▶ **THE PROBLEM**: Go through the data and tally the lines that include "computer". The reply is that number alone.

▶ **Stored records**:
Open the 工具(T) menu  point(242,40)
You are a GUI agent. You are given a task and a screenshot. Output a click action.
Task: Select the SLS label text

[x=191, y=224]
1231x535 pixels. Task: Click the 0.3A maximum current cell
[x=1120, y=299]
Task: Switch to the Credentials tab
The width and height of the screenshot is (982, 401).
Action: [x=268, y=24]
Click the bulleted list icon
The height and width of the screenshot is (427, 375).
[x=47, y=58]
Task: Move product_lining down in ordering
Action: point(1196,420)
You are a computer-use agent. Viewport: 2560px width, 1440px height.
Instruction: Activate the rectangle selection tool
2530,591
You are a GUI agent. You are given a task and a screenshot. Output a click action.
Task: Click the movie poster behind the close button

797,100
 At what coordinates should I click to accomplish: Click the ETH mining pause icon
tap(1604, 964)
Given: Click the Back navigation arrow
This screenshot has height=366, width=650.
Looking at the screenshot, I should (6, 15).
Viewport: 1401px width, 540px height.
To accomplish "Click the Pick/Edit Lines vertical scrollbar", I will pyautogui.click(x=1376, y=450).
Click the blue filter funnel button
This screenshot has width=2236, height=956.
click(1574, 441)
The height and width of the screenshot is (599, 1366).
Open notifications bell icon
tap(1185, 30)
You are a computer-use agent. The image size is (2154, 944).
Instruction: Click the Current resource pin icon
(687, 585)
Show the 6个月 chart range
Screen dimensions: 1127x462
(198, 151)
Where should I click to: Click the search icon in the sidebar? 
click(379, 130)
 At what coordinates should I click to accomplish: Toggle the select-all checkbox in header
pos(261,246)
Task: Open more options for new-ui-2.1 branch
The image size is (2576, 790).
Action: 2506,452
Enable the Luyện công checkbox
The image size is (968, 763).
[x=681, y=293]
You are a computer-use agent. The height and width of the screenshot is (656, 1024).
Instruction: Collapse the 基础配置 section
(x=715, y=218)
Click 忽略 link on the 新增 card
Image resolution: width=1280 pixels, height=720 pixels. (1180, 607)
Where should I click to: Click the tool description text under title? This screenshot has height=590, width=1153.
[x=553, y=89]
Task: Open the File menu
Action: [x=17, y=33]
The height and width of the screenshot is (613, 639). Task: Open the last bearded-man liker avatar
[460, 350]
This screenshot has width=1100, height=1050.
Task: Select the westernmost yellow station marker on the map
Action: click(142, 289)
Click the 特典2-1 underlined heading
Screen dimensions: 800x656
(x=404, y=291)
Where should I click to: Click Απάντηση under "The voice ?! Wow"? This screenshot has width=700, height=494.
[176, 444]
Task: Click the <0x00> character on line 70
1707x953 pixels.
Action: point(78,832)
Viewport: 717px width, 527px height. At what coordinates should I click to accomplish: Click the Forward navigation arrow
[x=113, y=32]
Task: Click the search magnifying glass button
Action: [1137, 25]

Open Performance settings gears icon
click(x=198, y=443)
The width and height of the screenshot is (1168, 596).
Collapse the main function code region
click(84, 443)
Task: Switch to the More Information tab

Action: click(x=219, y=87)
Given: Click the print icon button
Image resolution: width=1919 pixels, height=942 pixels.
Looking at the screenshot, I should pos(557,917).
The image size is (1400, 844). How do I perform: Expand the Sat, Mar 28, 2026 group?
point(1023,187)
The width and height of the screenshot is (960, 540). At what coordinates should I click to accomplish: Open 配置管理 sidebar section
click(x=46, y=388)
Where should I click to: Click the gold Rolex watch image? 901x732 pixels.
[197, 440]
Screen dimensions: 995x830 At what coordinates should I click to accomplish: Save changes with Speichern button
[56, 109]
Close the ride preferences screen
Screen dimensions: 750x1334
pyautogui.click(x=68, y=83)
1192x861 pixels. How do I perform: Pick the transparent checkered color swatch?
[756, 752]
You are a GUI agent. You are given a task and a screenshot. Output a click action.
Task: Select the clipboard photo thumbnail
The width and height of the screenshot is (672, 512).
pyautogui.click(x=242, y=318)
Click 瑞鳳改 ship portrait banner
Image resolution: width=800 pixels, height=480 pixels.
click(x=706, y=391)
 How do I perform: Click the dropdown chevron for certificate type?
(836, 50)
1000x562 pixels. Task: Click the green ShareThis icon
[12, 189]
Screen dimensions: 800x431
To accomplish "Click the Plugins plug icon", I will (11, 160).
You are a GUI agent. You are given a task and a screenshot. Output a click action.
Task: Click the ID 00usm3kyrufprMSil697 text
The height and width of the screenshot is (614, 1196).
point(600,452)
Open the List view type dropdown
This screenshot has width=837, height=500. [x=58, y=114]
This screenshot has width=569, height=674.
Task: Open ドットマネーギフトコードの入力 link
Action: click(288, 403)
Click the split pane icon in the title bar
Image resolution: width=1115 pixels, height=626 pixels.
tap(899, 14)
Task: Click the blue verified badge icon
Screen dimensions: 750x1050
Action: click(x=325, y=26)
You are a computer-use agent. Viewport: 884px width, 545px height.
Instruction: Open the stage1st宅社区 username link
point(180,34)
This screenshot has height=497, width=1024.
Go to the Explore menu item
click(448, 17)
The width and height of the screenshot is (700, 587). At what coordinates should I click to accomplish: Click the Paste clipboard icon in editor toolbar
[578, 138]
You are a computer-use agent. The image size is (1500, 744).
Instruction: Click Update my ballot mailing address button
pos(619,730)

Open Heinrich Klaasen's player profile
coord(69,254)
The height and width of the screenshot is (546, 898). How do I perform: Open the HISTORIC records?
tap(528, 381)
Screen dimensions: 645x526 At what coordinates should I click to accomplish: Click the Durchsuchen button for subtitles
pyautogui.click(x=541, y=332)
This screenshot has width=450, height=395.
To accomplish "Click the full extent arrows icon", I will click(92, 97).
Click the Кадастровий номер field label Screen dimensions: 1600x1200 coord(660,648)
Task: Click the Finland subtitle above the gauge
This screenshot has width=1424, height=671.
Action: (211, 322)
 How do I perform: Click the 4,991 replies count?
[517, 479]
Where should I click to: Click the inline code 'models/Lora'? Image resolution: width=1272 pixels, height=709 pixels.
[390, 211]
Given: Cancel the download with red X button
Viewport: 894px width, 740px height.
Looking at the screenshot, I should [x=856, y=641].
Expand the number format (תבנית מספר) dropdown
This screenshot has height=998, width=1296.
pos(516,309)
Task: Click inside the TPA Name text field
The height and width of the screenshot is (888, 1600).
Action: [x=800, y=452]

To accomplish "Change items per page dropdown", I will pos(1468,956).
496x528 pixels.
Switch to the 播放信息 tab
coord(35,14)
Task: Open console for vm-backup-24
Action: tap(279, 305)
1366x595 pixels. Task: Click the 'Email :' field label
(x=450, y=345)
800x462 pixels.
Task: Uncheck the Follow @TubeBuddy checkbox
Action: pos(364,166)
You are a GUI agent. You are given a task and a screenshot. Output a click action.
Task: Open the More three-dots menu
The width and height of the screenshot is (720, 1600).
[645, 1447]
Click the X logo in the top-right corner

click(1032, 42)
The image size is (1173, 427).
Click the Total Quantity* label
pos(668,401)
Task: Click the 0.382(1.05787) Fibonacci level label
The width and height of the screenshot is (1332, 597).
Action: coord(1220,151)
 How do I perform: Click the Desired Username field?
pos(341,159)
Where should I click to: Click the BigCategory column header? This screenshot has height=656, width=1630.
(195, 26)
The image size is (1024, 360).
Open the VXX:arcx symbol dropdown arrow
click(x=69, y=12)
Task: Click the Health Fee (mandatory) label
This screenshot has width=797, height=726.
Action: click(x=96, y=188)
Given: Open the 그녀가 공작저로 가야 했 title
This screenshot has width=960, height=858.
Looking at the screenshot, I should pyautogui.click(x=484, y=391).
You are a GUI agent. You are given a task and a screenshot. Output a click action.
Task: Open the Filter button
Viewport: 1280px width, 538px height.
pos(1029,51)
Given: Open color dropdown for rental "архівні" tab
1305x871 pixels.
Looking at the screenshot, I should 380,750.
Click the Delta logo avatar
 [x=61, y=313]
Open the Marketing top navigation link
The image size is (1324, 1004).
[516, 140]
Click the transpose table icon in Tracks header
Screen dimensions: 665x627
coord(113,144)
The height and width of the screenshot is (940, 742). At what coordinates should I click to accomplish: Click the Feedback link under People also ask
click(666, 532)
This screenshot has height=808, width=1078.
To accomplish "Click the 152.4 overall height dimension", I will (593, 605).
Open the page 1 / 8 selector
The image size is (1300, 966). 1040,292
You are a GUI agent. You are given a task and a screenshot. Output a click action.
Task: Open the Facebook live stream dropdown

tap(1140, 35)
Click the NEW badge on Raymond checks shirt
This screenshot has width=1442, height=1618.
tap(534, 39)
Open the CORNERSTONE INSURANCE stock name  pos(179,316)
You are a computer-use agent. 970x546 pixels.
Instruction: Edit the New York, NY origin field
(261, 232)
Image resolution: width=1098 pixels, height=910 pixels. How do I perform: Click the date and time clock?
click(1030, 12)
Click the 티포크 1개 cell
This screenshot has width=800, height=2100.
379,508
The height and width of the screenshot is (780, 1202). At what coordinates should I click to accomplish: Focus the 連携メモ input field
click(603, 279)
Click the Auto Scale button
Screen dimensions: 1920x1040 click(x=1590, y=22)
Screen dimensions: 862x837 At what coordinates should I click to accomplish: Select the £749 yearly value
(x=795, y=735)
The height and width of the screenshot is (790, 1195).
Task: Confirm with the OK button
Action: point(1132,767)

▶ **OUTPUT OF THE TASK**: 6